_DOCUMENT TEXT_:
Excerpt: This solid 8-megapixel point-and-shoot is not very stylish and does not really fit in pockets, but it includes Aperture-priority, Shutter-priority, and Manual modes. It comes with a mode dial on top, a joystick on the back and a few other intuitive buttons. You have quick access the photos that you’ve tagged as favourites and the Smart Scene Mode will attempt to automatically select the right scene mode.
Conclusion: I have to say that when i first started this review I had fairly low expectations; not because I have any preconceptions about Kodak's ability to make a decent camera (they've proved that they can many times), but because the C875 appears to offer too good a deal; 8MP, 5x zoom, full photographic control, all for well under $200 / £150.
Pros: Great feature set at a great price, Decent build quality, Full photographic control with genuinely usable interface, Typical Kodak ease of use, excellent integration with EasyShare software, Useful 5x zoom range (would be nice if it started a bit wider, however), Reliable focus and exposure, Decent resolution, respectable image quality, Lots of detail at ISO 64/100, Bright, vivid color; typical 'Kodak' output, Generally responsive, Useful post-shot blur warning, Usefu...

_TASK LIST_:
- a) From the camera review, return the passage between "Pros: Great feature" and "blur warning, Usefu...", inclusive, copied word for word.
- b) Answer these questions from the camera review:
(i) Which three shooting modes does the opening excerpt say the camera includes?
(ii) For what price does the conclusion say the C875 is offered?
(iii) At which ISO settings do the pros list lots of detail?

_ENTRIES SUPPLIED_:
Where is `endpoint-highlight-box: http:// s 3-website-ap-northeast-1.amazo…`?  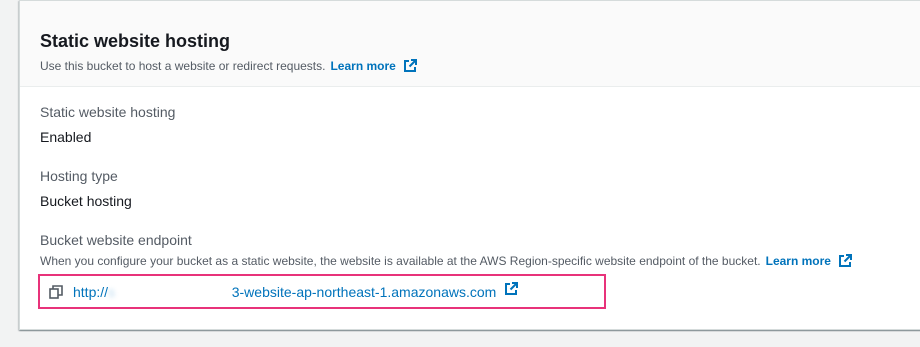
* * *
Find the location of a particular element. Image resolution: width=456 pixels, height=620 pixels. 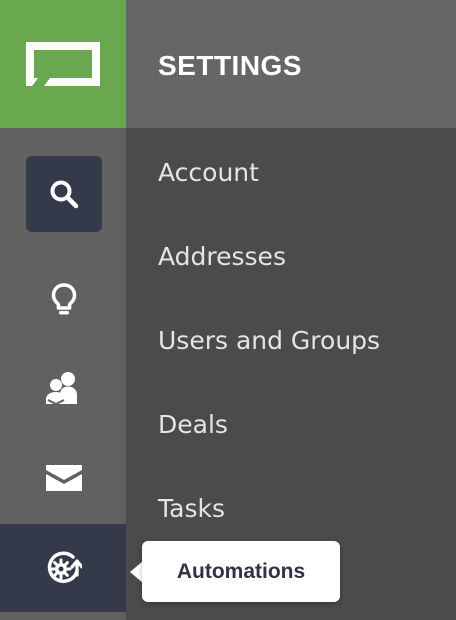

_RESPONSES BY ITEM NUMBER_:
- a)
Pros: Great feature set at a great price, Decent build quality, Full photographic control with genuinely usable interface, Typical Kodak ease of use, excellent integration with EasyShare software, Useful 5x zoom range (would be nice if it started a bit wider, however), Reliable focus and exposure, Decent resolution, respectable image quality, Lots of detail at ISO 64/100, Bright, vivid color; typical 'Kodak' output, Generally responsive, Useful post-shot blur warning, Usefu...

- b)
(i) Aperture-priority, Shutter-priority, and Manual modes.
(ii) Well under $200 / £150.
(iii) ISO 64/100.